TL;DR
You are the victim of legacy command-and-control thinking. The roles you describe have responsibilities, but they are not "leaders" of the team in the traditional sense either alone or in combination.
Scrum Teams Have Roles, Not Leaders
According to the official Scrum Guide:
The Scrum Team consists of a Product Owner, the Development Team, and a Scrum Master. Scrum Teams are self-organizing and cross-functional. Self-organizing teams choose how best to accomplish their work, rather than being directed by others outside the team.

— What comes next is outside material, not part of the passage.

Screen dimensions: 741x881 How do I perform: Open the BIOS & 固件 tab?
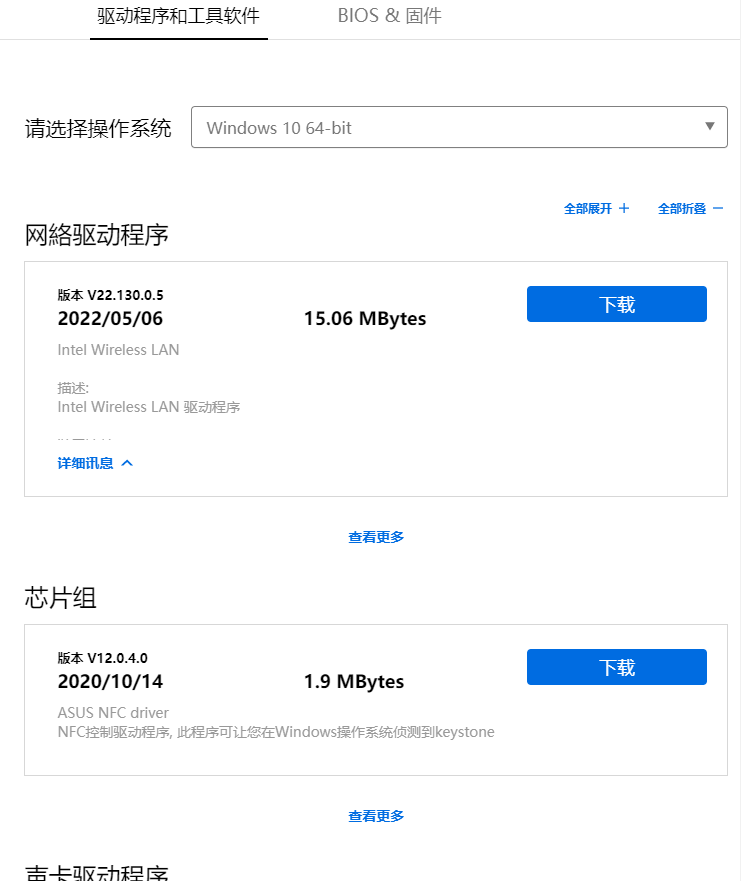tap(389, 17)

A self-organizing team isn't directed by traditional leaders from outside or inside the team. Instead, each role on the team plays a vital part in delivering value to the customer. You can read the entire section of the Scrum Guide for a description of each role, but in short:
- The Scrum Master is a process referee responsible for helping the team understand and make the most of the framework.

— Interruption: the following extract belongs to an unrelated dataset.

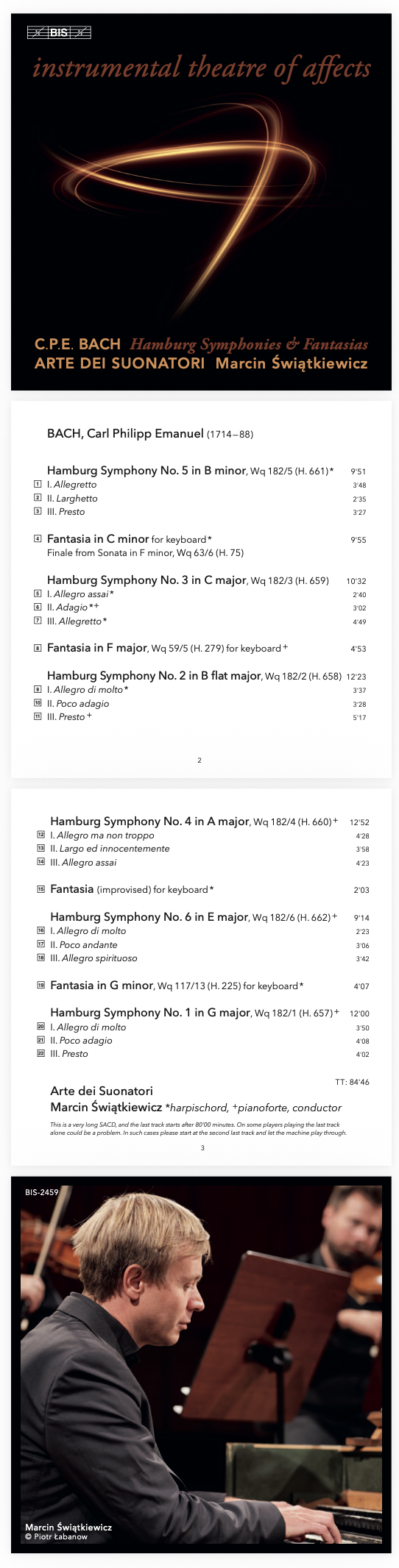The width and height of the screenshot is (399, 1568).
Task: Click the Arte dei Suonatori performer credit
Action: click(x=102, y=1091)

- The Product Owner is a value referee responsible for communicating and prioritizing features.
- "Development Teams are structured and empowered by the organization to organize and manage their own work."

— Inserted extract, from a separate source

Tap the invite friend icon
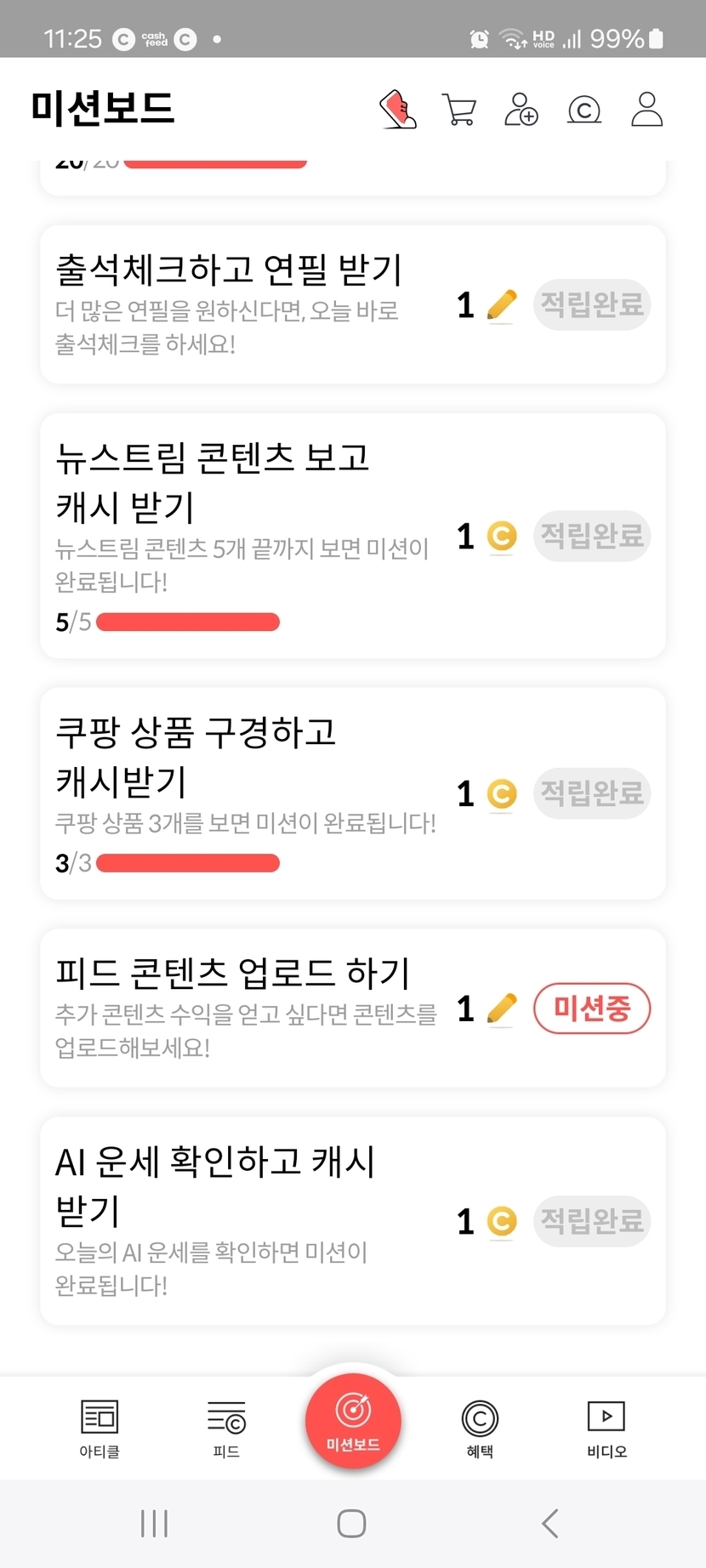Viewport: 706px width, 1568px height. click(521, 110)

If you like sports metaphors, it's like zone defense: each member of the team has a region of responsibility, and must collaborate, trust, and rely on the rest of the team to be effective. No one is "in charge" of the team, although effective teams will certainly have team members who display leadership qualities.
Structure your teams to be cross-functional, make sure they are empowered, and ensure that everyone understands their role within the team. Encourage collaboration and a sense of shared purpose, rather than fostering a culture of leaders and followers. That is the embodiment of the principles behind the Agile Manifesto.